### RECORDED DATA
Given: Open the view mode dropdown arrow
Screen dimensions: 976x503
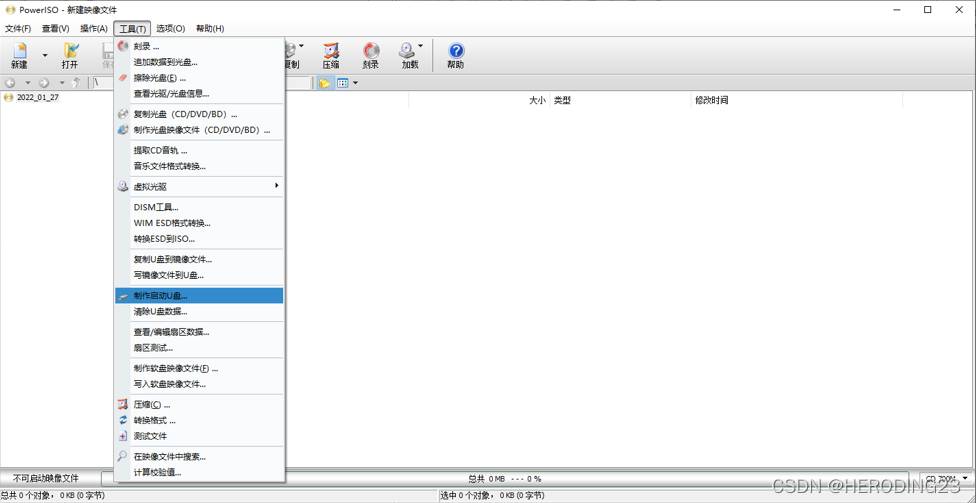Looking at the screenshot, I should (355, 83).
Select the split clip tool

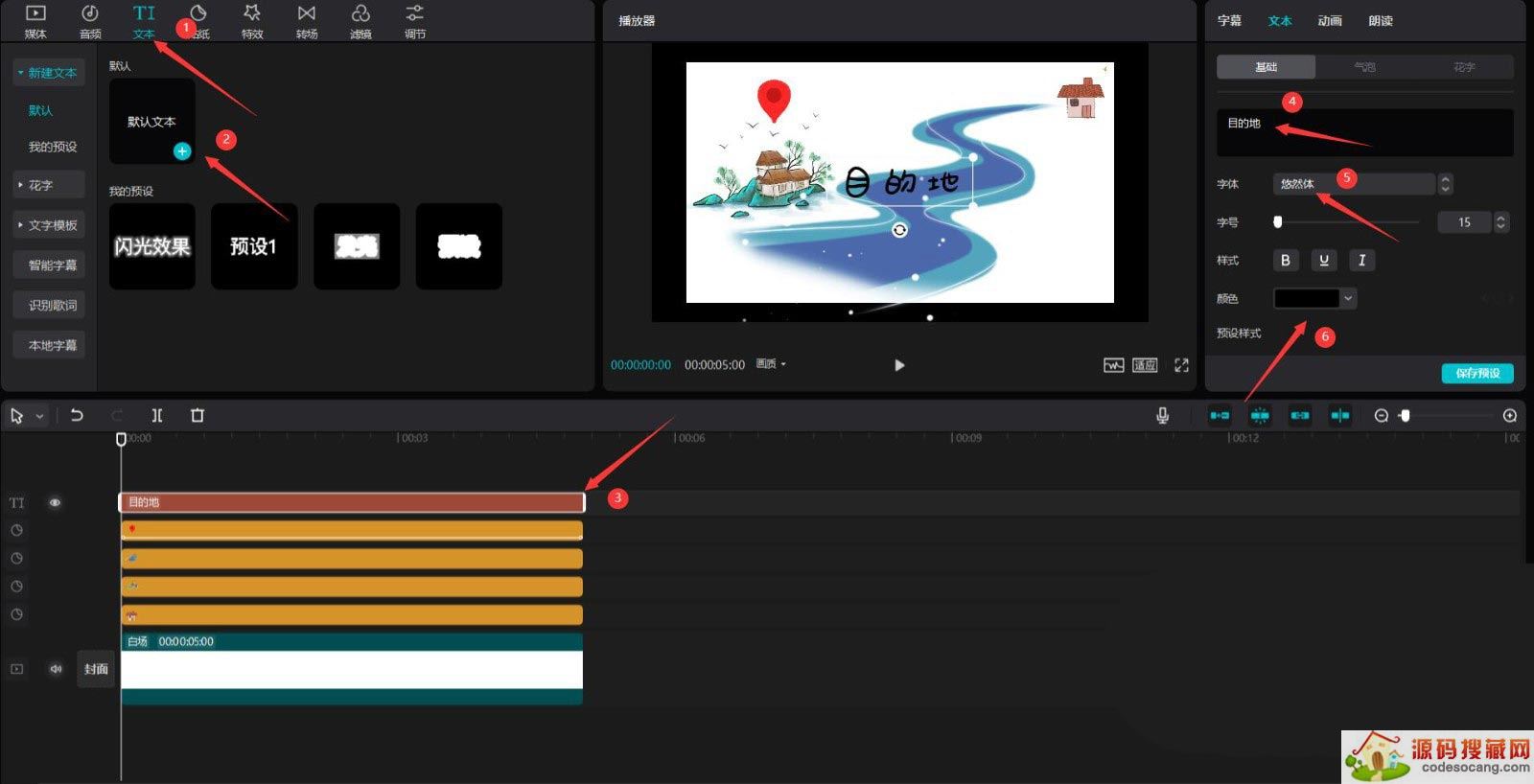coord(157,415)
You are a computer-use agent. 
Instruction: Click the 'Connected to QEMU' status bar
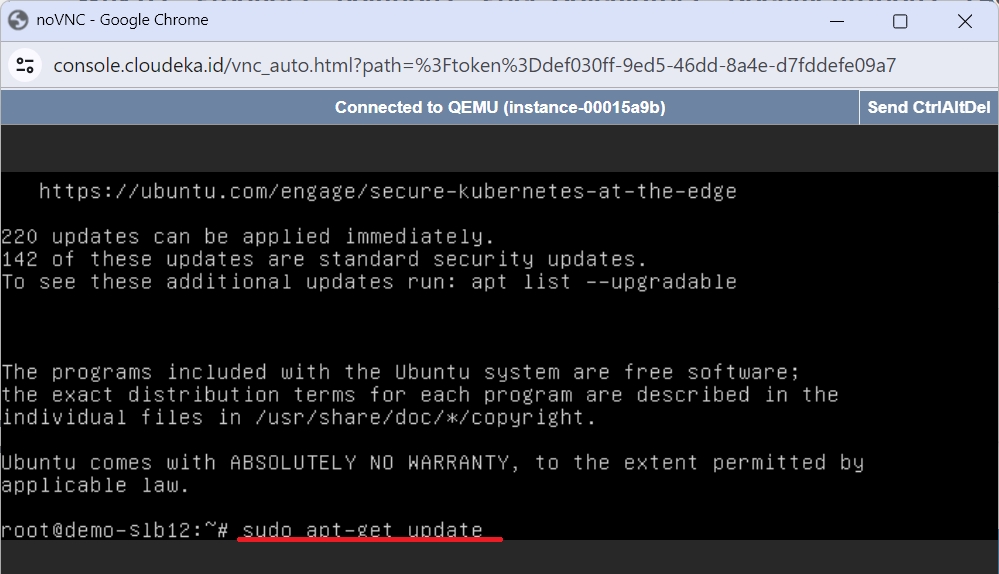click(500, 107)
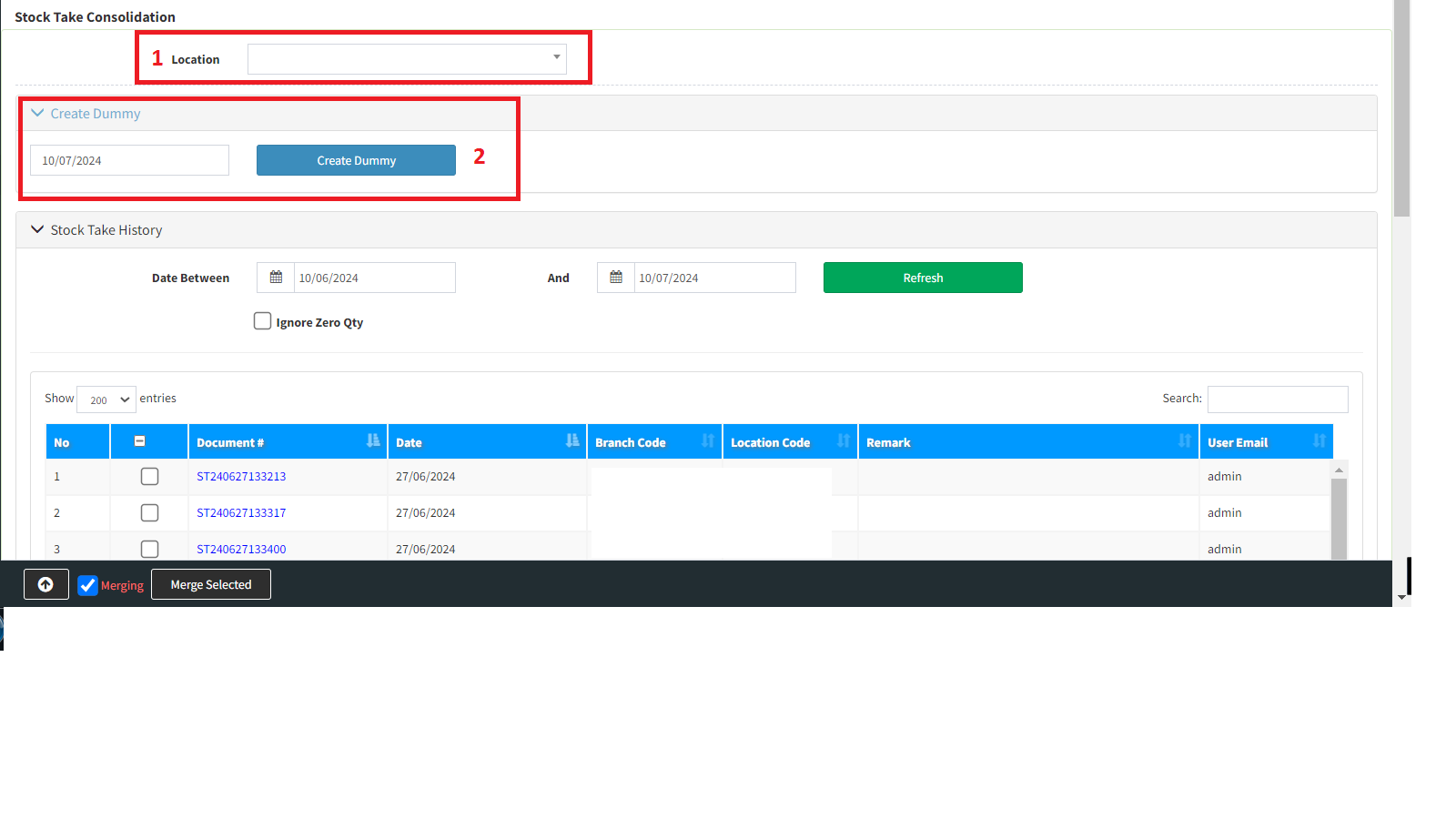1456x819 pixels.
Task: Sort by Location Code sort icon
Action: point(844,441)
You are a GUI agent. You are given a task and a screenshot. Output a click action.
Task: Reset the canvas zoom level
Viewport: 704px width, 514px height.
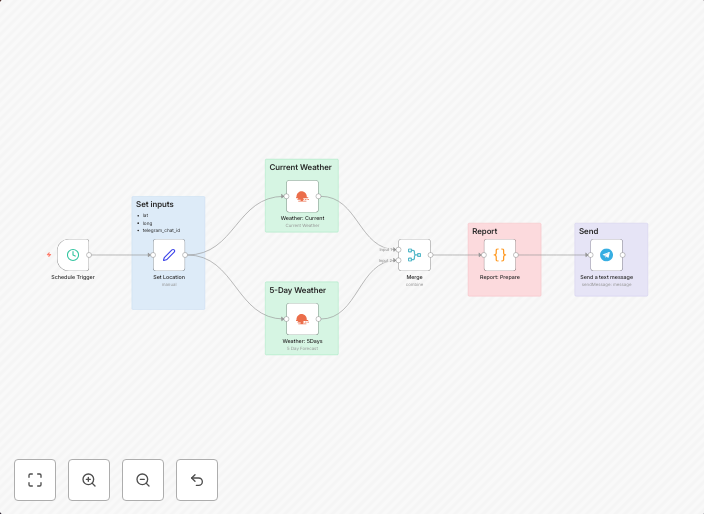point(197,480)
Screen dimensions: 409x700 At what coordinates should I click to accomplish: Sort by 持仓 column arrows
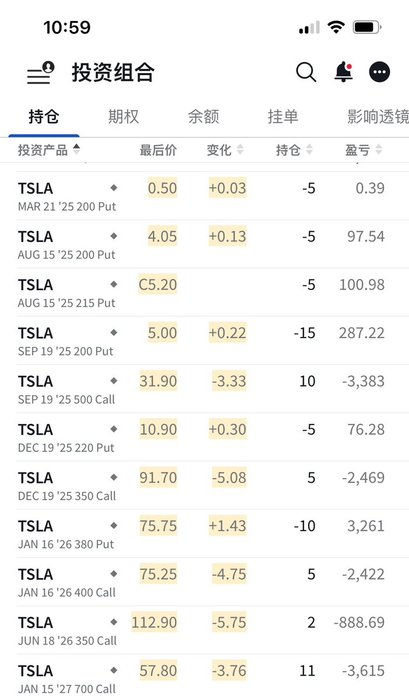pos(309,150)
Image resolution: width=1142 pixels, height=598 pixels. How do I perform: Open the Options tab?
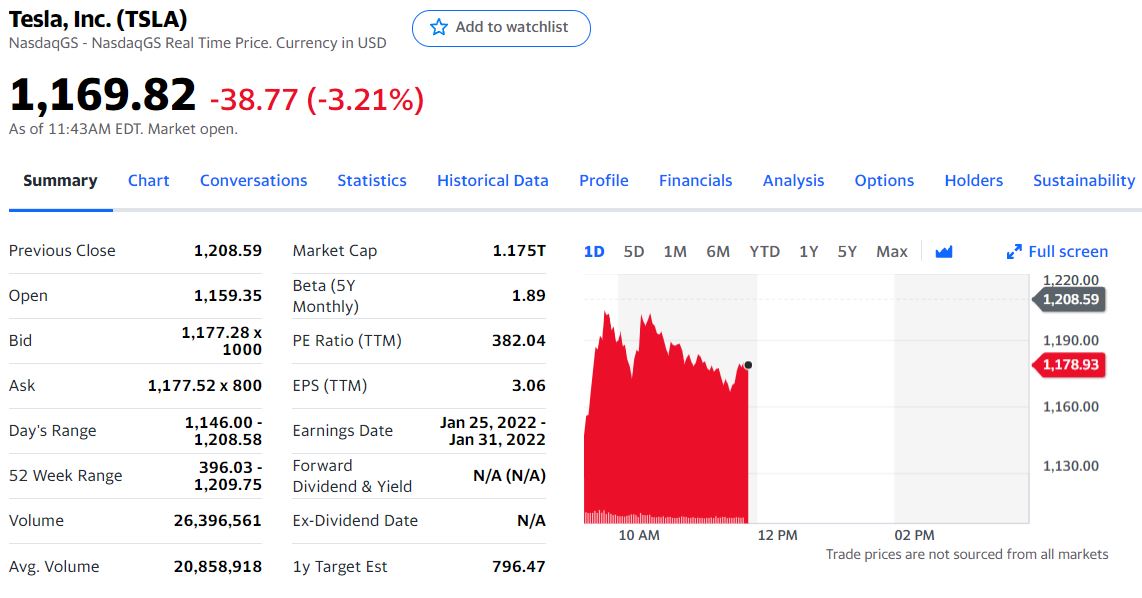click(884, 181)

### WORK REQUIRED
What is the number of lines in the entries above that include the word "agent"? Answer with that number alone.

### TASK RESPONSE
2